Rübenanbau

Jetzt noch SBR-tolerante Sorten bestellen

Neue Erkenntnisse über SBR-tolerante Rüben lassen das Angebot wachsen. Landwirte aus Befallsregionen, die noch Restmengen Rübensaatgut benötigen, sollten dies nutzen.

Sie breitet sich immer weiter aus, lässt Rübenfelder ab Juli gelb schimmern und sie scheint kaum zu stoppen. Die Rede ist von der Rübenkrankheit SBR, was für "Syndrome Basses Richesses" steht und mit "Syndrom niedriger Zuckergehalte" ins Deutsche übersetzt werden kann. SBR kann zu 3 % geringeren absoluten Zuckergehalten und bis zu 45 % geringeren Zuckererträgen führen. 2020 waren vor allem Gebiete in Baden-Württemberg, Franken, der Südpfalz und im Rheingraben wiederholt unterschiedlich stark betroffen.

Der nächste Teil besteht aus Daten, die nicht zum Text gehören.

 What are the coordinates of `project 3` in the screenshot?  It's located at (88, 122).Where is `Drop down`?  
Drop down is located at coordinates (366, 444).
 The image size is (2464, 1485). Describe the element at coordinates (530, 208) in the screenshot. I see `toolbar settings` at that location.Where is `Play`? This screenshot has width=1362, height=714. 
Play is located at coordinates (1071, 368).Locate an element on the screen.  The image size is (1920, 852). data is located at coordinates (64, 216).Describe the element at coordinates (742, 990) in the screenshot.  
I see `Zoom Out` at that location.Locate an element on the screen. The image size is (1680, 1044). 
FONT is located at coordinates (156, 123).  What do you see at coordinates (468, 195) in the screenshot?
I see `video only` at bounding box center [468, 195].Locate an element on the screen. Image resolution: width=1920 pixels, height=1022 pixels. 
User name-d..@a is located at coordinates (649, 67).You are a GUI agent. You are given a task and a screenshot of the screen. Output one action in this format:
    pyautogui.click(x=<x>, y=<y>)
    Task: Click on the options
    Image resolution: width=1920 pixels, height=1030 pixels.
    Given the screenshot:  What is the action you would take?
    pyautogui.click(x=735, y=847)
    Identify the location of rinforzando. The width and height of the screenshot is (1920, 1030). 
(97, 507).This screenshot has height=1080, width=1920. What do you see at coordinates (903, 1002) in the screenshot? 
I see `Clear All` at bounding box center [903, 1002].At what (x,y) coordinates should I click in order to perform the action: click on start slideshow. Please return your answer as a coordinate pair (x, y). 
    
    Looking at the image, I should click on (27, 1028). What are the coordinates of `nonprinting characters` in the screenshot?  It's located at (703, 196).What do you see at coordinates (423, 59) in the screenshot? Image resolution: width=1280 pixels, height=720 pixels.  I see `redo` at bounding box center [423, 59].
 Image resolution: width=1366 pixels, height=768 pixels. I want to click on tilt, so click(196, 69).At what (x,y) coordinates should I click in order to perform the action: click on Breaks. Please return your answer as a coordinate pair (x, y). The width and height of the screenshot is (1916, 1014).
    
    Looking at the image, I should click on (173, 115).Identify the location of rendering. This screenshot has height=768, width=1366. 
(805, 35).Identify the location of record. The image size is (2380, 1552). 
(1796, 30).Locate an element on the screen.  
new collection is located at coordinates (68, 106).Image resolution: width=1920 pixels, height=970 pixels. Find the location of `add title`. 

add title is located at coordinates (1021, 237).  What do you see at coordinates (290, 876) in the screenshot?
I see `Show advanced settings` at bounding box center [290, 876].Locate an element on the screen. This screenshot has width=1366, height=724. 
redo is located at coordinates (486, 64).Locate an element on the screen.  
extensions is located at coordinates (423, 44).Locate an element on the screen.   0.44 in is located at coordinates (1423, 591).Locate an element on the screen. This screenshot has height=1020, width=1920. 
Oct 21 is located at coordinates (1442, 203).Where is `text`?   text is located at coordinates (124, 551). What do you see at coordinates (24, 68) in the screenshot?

Bekämpfung steckt noch in Kinderschuhen

Verursacher der SBR-Krankheit sind Bakterien, die von der Schilfglasflügelzikade übertragen werden. Diese Zikade scheint von dem Klimawandel zu profitieren und breiten sich immer weiter Richtung Norden aus. Eine Bekämpfung der Zikaden ist aktuell nicht möglich – gilt aber als ein Forschungsschwerpunkt im NIKIZ-Projekt („Nachhaltiges Insekten- und Krankheitsmanagement im Rübenanbau der Zukunft). In dem Projekt arbeiten Wissenschaftler daran den Schädling mittels insektenpathogenen Nematoden zu kontrollieren. Wann die Methode praxisreif sein wird, ist laut NIKIZ-Projektleiter Dr. Christian Lang aber noch offen.

Tolerante Sorten sind verfügbar

Auf Befallsstandorten empfiehlt sich nun der Anbau  toleranter Rübensorten.  Solche ließen sich anhand von Versuchen aus den letzten beiden Jahren ausfindig machen. 2019 selektierte Kandidaten sowie weitere neue Sorten standen 2020 in Exaktversuchen auf vier Standorten mit SBR-Befall. Aufgrund der ermittelten Daten empfiehlt die Arbeitsgemeinschaft Zuckerrübe Südwest für SBR-Standorte den Anbau der nematodentoleranten Sorten Racoon, BTS 700 N, Lunella KWS, Raison und Rhinema. Herausragend waren die Bereinigten Zuckererträge der Neuzulassung Gimpel. Diese Sorte ist jedoch nicht nematodentolerant und wird daher lediglich für Gebiete ohne Nematodenbefall empfohlen.
Neben den genannten Sorten empfiehlt die ARGE Zuckerrübe Südwest für den Anbau unter Nematodenbefall die EU-Sorte Citrus, die unter SBR-Befall ebenfalls gute Ergebnisse zeigte. Besonders vielversprechend für die weitere züchterische Arbeit zeigte sich 2020 eine Testhybride, die die zugelassene Sorten deutlich hinter sich zurück ließ.